▶ _Aim of the task_
Copy out every one of the records below word for word, leaving each line unchanged.

===== Given records

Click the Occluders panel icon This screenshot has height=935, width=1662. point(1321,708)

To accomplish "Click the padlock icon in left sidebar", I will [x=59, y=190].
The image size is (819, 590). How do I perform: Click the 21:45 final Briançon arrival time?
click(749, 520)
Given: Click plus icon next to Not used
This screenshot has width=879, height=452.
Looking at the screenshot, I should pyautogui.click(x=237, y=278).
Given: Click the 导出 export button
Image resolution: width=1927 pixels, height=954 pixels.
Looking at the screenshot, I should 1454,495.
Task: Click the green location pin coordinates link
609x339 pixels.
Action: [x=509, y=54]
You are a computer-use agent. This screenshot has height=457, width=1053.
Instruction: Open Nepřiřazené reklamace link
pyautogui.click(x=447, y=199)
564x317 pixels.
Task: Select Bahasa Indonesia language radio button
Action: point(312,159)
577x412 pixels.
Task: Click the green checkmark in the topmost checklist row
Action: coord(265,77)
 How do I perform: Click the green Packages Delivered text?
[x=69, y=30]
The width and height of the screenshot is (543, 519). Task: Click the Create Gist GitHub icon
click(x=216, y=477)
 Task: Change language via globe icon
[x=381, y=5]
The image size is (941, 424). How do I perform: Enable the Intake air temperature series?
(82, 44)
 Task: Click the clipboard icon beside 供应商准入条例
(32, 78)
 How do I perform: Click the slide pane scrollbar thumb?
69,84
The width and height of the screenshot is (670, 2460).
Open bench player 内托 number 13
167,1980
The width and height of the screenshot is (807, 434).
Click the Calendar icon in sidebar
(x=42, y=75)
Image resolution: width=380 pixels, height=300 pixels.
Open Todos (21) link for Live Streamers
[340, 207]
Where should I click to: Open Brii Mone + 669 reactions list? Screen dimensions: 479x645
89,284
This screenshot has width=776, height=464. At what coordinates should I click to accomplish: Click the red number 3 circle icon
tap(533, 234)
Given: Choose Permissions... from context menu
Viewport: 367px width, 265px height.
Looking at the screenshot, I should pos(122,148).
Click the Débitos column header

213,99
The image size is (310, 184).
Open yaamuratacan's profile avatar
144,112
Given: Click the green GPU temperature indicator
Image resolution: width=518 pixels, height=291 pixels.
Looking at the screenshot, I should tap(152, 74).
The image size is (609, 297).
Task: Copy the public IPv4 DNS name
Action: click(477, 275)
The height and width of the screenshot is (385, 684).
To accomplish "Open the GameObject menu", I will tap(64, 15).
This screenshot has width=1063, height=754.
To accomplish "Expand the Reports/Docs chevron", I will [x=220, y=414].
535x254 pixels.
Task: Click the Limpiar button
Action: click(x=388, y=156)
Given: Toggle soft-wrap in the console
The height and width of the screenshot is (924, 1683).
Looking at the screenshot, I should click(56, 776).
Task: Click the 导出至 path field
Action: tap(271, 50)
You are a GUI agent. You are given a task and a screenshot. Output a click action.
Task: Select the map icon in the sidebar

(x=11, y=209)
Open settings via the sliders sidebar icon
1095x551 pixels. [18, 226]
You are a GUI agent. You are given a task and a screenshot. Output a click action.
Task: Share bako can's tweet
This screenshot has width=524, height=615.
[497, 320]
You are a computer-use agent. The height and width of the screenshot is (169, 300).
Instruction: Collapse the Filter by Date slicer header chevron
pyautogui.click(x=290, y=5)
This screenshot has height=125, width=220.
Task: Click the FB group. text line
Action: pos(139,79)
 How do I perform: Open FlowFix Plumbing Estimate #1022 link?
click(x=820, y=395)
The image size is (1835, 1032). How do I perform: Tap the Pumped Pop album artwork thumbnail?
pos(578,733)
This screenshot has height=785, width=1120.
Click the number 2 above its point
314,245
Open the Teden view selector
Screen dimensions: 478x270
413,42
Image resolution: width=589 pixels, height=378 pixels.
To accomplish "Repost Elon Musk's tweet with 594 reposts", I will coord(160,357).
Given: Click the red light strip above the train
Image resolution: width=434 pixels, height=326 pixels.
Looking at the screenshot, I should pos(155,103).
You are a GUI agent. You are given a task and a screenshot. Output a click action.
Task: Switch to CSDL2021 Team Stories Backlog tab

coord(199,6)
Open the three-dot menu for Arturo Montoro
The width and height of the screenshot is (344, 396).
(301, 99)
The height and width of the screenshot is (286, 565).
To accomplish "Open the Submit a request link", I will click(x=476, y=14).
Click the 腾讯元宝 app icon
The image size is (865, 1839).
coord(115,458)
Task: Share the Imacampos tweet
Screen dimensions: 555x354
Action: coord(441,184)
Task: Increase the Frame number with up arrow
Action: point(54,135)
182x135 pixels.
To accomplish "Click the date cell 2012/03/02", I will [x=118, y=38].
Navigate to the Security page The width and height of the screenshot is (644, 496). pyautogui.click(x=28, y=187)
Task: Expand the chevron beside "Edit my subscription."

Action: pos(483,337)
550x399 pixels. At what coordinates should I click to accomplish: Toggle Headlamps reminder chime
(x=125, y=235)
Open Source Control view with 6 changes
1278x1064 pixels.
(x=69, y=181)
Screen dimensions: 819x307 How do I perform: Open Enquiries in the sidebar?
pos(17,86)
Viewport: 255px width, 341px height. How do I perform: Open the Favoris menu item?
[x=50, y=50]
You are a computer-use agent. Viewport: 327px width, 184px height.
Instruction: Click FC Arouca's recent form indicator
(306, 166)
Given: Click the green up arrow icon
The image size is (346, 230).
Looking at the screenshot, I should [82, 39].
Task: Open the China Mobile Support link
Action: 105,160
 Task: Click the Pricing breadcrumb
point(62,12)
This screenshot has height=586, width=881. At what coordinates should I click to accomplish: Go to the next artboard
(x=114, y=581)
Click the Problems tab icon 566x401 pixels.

==========

▶ _Complete response_
Click the Occluders panel icon This screenshot has height=935, width=1662. point(1321,708)

To accomplish "Click the padlock icon in left sidebar", I will [x=59, y=190].
The image size is (819, 590). How do I perform: Click the 21:45 final Briançon arrival time?
click(749, 520)
Given: Click plus icon next to Not used
This screenshot has width=879, height=452.
Looking at the screenshot, I should pyautogui.click(x=237, y=278).
Given: Click the 导出 export button
Image resolution: width=1927 pixels, height=954 pixels.
Looking at the screenshot, I should 1454,495.
Task: Click the green location pin coordinates link
609x339 pixels.
Action: [x=509, y=54]
You are a computer-use agent. This screenshot has height=457, width=1053.
Instruction: Open Nepřiřazené reklamace link
pyautogui.click(x=447, y=199)
564x317 pixels.
Task: Select Bahasa Indonesia language radio button
Action: point(312,159)
577x412 pixels.
Task: Click the green checkmark in the topmost checklist row
Action: coord(265,77)
 How do I perform: Click the green Packages Delivered text?
[x=69, y=30]
The width and height of the screenshot is (543, 519). Task: Click the Create Gist GitHub icon
click(x=216, y=477)
 Task: Change language via globe icon
[x=381, y=5]
The image size is (941, 424). How do I perform: Enable the Intake air temperature series?
(82, 44)
 Task: Click the clipboard icon beside 供应商准入条例
(32, 78)
 How do I perform: Click the slide pane scrollbar thumb?
69,84
The width and height of the screenshot is (670, 2460).
Open bench player 内托 number 13
167,1980
The width and height of the screenshot is (807, 434).
Click the Calendar icon in sidebar
(x=42, y=75)
Image resolution: width=380 pixels, height=300 pixels.
Open Todos (21) link for Live Streamers
[340, 207]
Where should I click to: Open Brii Mone + 669 reactions list? Screen dimensions: 479x645
89,284
This screenshot has width=776, height=464. At what coordinates should I click to accomplish: Click the red number 3 circle icon
tap(533, 234)
Given: Choose Permissions... from context menu
Viewport: 367px width, 265px height.
Looking at the screenshot, I should pos(122,148).
Click the Débitos column header

213,99
The image size is (310, 184).
Open yaamuratacan's profile avatar
144,112
Given: Click the green GPU temperature indicator
Image resolution: width=518 pixels, height=291 pixels.
Looking at the screenshot, I should tap(152, 74).
The image size is (609, 297).
Task: Copy the public IPv4 DNS name
Action: click(477, 275)
The height and width of the screenshot is (385, 684).
To accomplish "Open the GameObject menu", I will tap(64, 15).
This screenshot has width=1063, height=754.
To accomplish "Expand the Reports/Docs chevron", I will [x=220, y=414].
535x254 pixels.
Task: Click the Limpiar button
Action: click(x=388, y=156)
Given: Toggle soft-wrap in the console
The height and width of the screenshot is (924, 1683).
Looking at the screenshot, I should click(56, 776).
Task: Click the 导出至 path field
Action: tap(271, 50)
You are a GUI agent. You are given a task and a screenshot. Output a click action.
Task: Select the map icon in the sidebar

(x=11, y=209)
Open settings via the sliders sidebar icon
1095x551 pixels. [18, 226]
You are a GUI agent. You are given a task and a screenshot. Output a click action.
Task: Share bako can's tweet
This screenshot has width=524, height=615.
[497, 320]
You are a computer-use agent. The height and width of the screenshot is (169, 300).
Instruction: Collapse the Filter by Date slicer header chevron
pyautogui.click(x=290, y=5)
This screenshot has height=125, width=220.
Task: Click the FB group. text line
Action: pos(139,79)
 How do I perform: Open FlowFix Plumbing Estimate #1022 link?
click(x=820, y=395)
The image size is (1835, 1032). How do I perform: Tap the Pumped Pop album artwork thumbnail?
pos(578,733)
This screenshot has height=785, width=1120.
Click the number 2 above its point
314,245
Open the Teden view selector
Screen dimensions: 478x270
413,42
Image resolution: width=589 pixels, height=378 pixels.
To accomplish "Repost Elon Musk's tweet with 594 reposts", I will coord(160,357).
Given: Click the red light strip above the train
Image resolution: width=434 pixels, height=326 pixels.
Looking at the screenshot, I should pos(155,103).
You are a GUI agent. You are given a task and a screenshot. Output a click action.
Task: Switch to CSDL2021 Team Stories Backlog tab

coord(199,6)
Open the three-dot menu for Arturo Montoro
The width and height of the screenshot is (344, 396).
(301, 99)
The height and width of the screenshot is (286, 565).
To accomplish "Open the Submit a request link", I will click(x=476, y=14).
Click the 腾讯元宝 app icon
The image size is (865, 1839).
coord(115,458)
Task: Share the Imacampos tweet
Screen dimensions: 555x354
Action: coord(441,184)
Task: Increase the Frame number with up arrow
Action: point(54,135)
182x135 pixels.
To accomplish "Click the date cell 2012/03/02", I will [x=118, y=38].
Navigate to the Security page The width and height of the screenshot is (644, 496). pyautogui.click(x=28, y=187)
Task: Expand the chevron beside "Edit my subscription."

Action: pos(483,337)
550x399 pixels. At what coordinates should I click to accomplish: Toggle Headlamps reminder chime
(x=125, y=235)
Open Source Control view with 6 changes
1278x1064 pixels.
(x=69, y=181)
Screen dimensions: 819x307 How do I perform: Open Enquiries in the sidebar?
pos(17,86)
Viewport: 255px width, 341px height. How do I perform: Open the Favoris menu item?
[x=50, y=50]
You are a computer-use agent. Viewport: 327px width, 184px height.
Instruction: Click FC Arouca's recent form indicator
(306, 166)
Given: Click the green up arrow icon
The image size is (346, 230).
Looking at the screenshot, I should [82, 39].
Task: Open the China Mobile Support link
Action: 105,160
 Task: Click the Pricing breadcrumb
point(62,12)
This screenshot has height=586, width=881. At what coordinates should I click to accomplish: Go to the next artboard
(x=114, y=581)
Click the Problems tab icon 566x401 pixels.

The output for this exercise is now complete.